The reason is the need for revenue.
But Schmidt's organization, which represents state-operated alcohol distributors, opposes privatization. The NABCA insists that privatized distributors will cause greater health and social problems, such as more drunk-driving fatalities.
The NABCA isn't the only opponent of privatization.
If it's true that privatizing alcohol-distribution operations will cause greater health and social problems, then states shouldn't be blinded by their desperation for revenue to go this route. If these worries are baseless, however, then privatization is a win-win: State governments get more revenue and consumers get more convenient and less-costly access to the alcoholic beverages of their choice.
So what are the facts?
Consider first the most comprehensive, and ultimately most meaningful, statistic on this front: annual total alcohol-related deaths per 100,000 persons.
In control states, for the years 2001-2005, an average of 33.79 persons per 100,000 population died each year from alcohol-related causes. In license states this figure is 34.64. The figure for the U.S. as a whole is 34.34.
Clearly, states that directly run alcohol-distribution operations suffer as many alcohol-related deaths as do states that do not run any such operations.

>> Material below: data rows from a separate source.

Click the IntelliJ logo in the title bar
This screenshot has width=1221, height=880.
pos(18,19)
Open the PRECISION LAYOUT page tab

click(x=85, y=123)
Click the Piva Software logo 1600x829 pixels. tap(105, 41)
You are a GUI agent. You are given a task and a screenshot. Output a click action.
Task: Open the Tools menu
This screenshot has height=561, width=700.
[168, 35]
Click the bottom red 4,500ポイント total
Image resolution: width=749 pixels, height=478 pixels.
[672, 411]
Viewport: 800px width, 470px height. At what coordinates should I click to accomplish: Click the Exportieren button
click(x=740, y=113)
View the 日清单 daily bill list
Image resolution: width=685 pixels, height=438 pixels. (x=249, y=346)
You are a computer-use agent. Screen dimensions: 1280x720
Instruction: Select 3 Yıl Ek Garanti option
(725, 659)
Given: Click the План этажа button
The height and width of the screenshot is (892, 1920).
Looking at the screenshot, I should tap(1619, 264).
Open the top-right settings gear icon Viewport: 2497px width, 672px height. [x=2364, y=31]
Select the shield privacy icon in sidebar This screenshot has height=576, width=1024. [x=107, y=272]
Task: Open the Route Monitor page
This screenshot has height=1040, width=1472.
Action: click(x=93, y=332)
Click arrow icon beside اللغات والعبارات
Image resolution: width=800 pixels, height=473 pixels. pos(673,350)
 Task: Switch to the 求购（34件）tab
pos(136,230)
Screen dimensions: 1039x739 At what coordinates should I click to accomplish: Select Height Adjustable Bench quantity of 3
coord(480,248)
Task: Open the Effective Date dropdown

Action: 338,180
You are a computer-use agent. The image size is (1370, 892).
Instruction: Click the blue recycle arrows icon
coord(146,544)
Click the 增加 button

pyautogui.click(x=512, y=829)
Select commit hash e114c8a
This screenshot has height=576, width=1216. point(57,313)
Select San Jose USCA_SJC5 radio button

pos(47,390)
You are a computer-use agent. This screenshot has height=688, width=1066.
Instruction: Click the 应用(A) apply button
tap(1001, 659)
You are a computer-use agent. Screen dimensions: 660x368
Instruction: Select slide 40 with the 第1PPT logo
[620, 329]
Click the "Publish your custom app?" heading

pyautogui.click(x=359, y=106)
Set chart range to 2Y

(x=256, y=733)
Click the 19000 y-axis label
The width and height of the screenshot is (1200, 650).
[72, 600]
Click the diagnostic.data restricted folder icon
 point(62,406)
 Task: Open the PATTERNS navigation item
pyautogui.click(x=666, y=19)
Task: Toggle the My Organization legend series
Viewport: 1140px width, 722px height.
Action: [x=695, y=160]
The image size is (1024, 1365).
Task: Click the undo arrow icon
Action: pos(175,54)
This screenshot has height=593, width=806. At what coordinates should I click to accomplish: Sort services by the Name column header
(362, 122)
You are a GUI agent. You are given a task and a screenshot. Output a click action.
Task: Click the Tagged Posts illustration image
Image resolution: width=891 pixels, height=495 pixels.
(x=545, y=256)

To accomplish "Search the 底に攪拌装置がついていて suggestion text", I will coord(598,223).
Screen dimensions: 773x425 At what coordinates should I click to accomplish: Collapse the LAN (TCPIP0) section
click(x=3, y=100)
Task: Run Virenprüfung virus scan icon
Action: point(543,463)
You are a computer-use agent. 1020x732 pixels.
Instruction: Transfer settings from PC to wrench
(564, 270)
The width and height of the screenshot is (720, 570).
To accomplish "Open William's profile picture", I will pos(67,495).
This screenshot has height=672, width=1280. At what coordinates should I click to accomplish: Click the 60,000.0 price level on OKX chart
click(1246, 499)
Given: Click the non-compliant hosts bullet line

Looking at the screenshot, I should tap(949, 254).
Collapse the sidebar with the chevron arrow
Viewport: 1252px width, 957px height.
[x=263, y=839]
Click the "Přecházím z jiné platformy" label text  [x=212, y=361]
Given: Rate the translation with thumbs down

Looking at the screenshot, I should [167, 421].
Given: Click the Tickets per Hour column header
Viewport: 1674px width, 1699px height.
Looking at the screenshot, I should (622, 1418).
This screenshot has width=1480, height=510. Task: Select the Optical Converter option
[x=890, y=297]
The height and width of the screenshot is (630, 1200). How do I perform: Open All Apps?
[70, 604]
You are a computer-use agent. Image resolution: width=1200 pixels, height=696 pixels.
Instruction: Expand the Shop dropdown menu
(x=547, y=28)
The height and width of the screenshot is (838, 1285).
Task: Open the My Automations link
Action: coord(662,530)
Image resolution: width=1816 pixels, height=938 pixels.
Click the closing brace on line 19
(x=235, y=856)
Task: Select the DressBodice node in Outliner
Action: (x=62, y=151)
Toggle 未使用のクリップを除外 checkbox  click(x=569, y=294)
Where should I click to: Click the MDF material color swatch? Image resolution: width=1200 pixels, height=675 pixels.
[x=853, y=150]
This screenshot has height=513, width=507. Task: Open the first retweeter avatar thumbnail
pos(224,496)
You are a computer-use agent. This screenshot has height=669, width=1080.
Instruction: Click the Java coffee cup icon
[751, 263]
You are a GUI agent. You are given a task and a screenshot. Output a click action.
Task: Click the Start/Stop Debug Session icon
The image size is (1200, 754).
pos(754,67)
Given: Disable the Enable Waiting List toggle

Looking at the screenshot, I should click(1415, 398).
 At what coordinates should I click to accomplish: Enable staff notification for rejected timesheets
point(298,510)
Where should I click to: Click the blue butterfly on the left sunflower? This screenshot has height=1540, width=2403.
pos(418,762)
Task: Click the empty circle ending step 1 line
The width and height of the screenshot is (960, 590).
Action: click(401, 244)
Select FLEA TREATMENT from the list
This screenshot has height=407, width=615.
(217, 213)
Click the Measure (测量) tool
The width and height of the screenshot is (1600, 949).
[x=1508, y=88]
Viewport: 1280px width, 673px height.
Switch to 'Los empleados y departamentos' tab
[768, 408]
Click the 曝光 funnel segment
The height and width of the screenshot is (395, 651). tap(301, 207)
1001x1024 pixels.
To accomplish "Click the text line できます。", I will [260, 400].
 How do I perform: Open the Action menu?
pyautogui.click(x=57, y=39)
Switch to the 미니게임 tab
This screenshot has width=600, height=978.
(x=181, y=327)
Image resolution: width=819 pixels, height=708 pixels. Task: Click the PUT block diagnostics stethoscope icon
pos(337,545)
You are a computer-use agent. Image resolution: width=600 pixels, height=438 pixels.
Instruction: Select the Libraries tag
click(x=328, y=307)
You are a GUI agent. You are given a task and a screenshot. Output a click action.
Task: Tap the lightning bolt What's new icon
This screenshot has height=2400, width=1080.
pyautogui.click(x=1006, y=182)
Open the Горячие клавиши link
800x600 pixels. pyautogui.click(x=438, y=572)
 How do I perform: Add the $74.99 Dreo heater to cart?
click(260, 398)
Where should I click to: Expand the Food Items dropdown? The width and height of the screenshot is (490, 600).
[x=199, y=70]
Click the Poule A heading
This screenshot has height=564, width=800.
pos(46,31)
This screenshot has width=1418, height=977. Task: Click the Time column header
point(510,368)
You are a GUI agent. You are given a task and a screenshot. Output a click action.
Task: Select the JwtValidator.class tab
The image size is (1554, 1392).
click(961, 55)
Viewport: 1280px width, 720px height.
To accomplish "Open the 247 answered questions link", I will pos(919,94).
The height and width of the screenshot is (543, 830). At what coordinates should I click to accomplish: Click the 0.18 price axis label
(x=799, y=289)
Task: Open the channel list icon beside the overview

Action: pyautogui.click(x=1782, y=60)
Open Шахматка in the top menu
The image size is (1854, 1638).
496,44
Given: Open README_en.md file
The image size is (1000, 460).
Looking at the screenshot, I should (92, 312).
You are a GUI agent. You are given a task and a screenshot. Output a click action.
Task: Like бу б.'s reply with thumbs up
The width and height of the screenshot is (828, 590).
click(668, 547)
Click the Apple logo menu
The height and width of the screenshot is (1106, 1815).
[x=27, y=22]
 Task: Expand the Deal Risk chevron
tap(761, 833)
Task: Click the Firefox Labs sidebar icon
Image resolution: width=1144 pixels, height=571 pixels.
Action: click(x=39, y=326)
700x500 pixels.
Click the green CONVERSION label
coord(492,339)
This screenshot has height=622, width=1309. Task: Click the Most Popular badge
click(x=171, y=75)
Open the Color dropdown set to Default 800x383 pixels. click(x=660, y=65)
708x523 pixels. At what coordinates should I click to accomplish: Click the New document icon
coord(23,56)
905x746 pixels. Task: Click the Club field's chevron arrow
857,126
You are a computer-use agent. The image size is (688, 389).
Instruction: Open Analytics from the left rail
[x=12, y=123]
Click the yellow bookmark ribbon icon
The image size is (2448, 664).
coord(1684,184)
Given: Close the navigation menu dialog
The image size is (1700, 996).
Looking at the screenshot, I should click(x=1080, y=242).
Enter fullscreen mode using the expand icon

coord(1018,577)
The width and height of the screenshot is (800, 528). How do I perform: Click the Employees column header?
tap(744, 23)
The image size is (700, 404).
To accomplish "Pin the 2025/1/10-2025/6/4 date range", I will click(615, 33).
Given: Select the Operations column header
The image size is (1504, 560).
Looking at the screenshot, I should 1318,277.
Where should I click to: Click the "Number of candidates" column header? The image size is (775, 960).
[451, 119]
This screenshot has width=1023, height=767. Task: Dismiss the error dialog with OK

What about more narrowly defined alcohol-related problems, such as binge drinking? (Binge drinking is defined, rather vaguely, by the National Institute on Alcoholism and Alcohol Abuse as the consumption of five or more drinks for a male, or four or more drinks for a female, during a single "occasion.") Even here, the data lend no support to those who assert that liberalizing alcohol distribution will cause more problems.
What about drunk-driving fatalities? Here, too, there is no difference between control states and license states.
These findings aren't surprising given that per-capita alcohol consumption in control states is statistically no different than it is in license states.
In other words, the data suggests that if a state shifts from being a control state to a license state (or vice-versa), that switch will not affect the amount of alcohol consumed, on average, per person in that state.
The data summarized here speak loudly that privatization of state alcohol-distribution operations will not result in the health and social problems that some people fear.